REQUEST 1:
Rewrite the listing lines starting at the one containing "Zdravko Iordanov [142, 400]" and ending at the one containing "Zachari Zachariev [142, 1428]", replacing "Manev" with "Manov" and keeping everything else the same.

EXCERPTED TEXT:

- - - - - - -

In keeping with the last point, let me try to be simple. I believe three things are possible to do and will have a much greater impact on these challenges than seeking accountability through revenge.

  1. Energetically pursue a sustainable peace process to the Israeli/ Palestinian conflict. Do it now. The United States has much it can do to support and make this process work. It can bring the weight of persuasion, the weight of nudging people on all sides to move toward mutual recognition and stopping the recent and devastating pattern of violent escalation, and the weight of including and balancing the process to address historic fears and basic needs of those involved. If we would bring the same energy to building an international coalition for peace in this conflict that we have pursued in building international coalitions for war, particularly in the Middle East, if we lent significant financial, moral, and balanced support to all sides that we gave to the Irish conflict in earlier years, I believe the moment is right and the stage is set to take a new and qualitative step forward.

- - - - - - -

DATASET RECORDS:

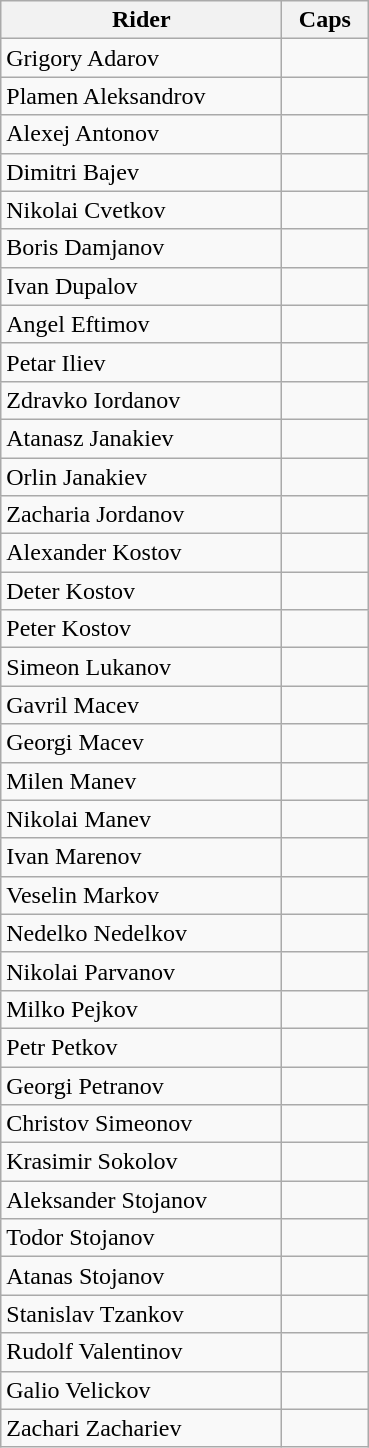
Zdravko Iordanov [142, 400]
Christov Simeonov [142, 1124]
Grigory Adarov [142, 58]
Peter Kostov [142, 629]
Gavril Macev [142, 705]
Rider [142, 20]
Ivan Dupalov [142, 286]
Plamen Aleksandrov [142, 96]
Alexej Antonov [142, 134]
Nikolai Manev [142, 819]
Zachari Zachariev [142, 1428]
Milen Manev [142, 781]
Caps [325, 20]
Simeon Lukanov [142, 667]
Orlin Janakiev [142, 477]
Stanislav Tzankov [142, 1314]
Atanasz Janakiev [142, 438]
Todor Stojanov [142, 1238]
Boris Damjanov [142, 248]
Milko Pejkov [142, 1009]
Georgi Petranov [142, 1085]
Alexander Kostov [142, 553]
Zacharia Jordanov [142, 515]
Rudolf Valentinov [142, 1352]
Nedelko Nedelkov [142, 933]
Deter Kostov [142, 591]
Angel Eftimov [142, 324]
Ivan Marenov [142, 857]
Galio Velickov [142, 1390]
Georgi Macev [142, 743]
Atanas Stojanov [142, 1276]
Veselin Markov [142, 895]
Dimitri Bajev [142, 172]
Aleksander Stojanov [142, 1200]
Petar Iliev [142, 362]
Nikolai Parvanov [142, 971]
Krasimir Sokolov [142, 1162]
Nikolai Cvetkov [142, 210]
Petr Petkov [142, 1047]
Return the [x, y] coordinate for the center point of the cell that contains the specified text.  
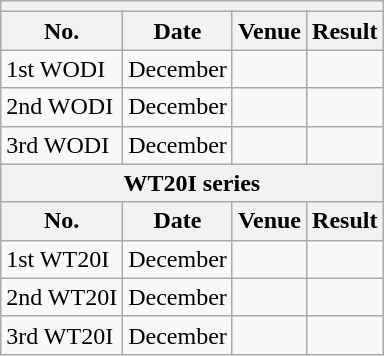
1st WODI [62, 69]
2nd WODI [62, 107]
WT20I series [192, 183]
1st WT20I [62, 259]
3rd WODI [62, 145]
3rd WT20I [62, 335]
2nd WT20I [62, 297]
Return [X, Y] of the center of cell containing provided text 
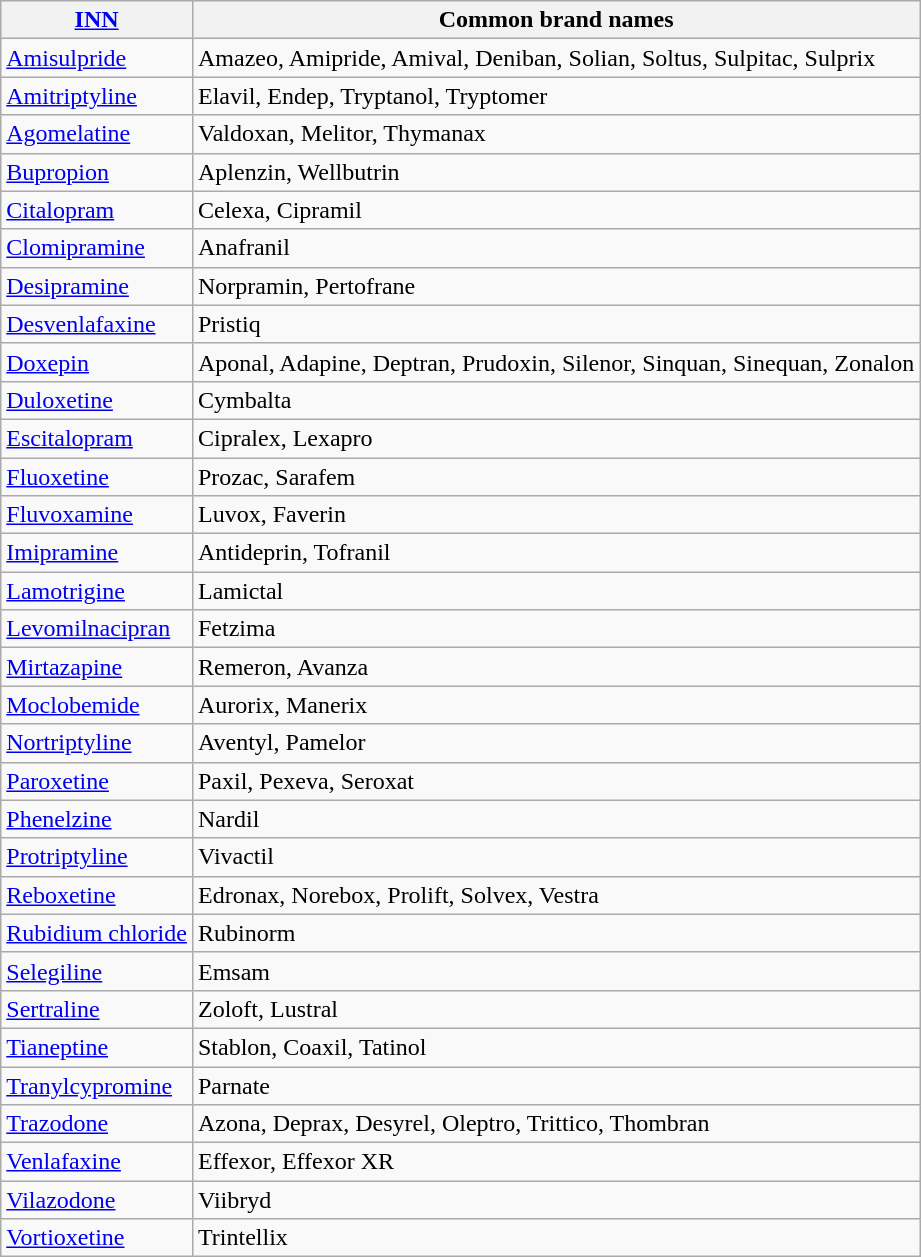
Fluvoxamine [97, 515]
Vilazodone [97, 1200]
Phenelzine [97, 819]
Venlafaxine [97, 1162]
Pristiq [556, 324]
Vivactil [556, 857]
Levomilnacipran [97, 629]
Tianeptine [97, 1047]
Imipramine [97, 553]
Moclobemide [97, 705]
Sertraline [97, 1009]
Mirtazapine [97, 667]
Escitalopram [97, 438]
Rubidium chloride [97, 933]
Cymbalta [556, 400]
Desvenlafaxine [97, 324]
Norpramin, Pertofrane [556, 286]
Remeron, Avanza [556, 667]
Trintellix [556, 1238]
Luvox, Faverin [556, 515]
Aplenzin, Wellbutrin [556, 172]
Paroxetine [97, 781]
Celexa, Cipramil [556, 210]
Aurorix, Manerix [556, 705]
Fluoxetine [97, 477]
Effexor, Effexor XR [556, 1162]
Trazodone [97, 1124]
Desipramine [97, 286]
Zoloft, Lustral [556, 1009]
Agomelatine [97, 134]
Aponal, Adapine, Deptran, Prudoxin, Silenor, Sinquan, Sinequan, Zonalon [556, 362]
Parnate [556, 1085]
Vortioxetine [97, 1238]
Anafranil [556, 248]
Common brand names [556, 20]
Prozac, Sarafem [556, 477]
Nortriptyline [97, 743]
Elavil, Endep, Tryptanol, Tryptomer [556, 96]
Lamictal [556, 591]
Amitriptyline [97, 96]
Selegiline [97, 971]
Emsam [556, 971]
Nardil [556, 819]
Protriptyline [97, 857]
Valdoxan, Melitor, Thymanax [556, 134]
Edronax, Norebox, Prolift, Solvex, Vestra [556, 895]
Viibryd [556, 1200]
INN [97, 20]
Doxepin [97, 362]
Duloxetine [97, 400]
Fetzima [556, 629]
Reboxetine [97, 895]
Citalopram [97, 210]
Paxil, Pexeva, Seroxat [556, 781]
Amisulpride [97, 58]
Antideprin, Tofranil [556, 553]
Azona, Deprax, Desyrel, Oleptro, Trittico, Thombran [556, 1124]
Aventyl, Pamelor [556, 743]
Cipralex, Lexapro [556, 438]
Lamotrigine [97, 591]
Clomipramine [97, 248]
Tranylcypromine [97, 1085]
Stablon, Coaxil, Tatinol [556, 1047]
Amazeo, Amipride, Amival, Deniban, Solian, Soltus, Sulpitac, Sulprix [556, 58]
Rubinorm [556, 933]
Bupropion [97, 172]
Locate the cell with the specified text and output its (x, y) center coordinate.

- - - - - - -

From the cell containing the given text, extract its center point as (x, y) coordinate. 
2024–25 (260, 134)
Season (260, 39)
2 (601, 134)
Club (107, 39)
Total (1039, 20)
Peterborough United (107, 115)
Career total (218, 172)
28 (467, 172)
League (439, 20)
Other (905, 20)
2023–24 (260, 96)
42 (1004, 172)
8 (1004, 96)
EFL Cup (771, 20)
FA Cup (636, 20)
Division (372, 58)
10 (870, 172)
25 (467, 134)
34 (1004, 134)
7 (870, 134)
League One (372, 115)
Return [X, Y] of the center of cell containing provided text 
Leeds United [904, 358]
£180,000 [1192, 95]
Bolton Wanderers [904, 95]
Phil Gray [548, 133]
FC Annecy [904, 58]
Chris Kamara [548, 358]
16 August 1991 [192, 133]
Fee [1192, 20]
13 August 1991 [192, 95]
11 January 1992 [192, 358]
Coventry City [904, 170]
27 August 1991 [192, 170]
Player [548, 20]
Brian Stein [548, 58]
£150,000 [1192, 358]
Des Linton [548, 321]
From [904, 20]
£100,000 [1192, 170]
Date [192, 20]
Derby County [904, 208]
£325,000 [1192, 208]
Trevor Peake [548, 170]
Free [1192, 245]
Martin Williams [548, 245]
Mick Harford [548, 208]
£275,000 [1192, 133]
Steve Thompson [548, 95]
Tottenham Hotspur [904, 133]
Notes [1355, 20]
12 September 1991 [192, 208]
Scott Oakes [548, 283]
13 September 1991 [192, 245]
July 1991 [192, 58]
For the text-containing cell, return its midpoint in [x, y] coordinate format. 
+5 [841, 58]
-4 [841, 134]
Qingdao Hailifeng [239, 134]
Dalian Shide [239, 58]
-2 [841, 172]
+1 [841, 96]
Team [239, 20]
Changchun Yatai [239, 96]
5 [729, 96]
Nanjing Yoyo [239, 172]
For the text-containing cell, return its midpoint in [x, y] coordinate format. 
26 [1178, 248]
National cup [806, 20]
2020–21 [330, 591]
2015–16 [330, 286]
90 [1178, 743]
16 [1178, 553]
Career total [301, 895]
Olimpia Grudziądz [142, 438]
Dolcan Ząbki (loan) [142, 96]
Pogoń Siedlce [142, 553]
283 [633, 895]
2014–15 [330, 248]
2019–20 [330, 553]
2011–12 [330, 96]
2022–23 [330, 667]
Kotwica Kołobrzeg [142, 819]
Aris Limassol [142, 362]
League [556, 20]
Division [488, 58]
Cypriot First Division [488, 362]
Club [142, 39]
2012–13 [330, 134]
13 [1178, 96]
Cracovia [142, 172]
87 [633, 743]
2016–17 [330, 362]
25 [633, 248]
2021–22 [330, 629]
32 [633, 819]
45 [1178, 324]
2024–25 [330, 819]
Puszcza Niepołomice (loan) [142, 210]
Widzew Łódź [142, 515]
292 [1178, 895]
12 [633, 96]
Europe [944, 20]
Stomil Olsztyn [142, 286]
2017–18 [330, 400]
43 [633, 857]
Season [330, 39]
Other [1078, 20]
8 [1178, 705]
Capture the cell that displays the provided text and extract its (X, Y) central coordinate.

- - - - - - -

REQUEST 2:
According to the passage on the Israeli/Palestinian peace process, what kinds of "weight" can the United States bring? List every one.

COMPLETE RESPONSE 1:
Zdravko Iordanov [142, 400]
Christov Simeonov [142, 1124]
Grigory Adarov [142, 58]
Peter Kostov [142, 629]
Gavril Macev [142, 705]
Rider [142, 20]
Ivan Dupalov [142, 286]
Plamen Aleksandrov [142, 96]
Alexej Antonov [142, 134]
Nikolai Manov [142, 819]
Zachari Zachariev [142, 1428]

COMPLETE RESPONSE 2:
- The weight of persuasion
- The weight of nudging people on all sides to move toward mutual recognition and stopping the recent and devastating pattern of violent escalation
- The weight of including and balancing the process to address historic fears and basic needs of those involved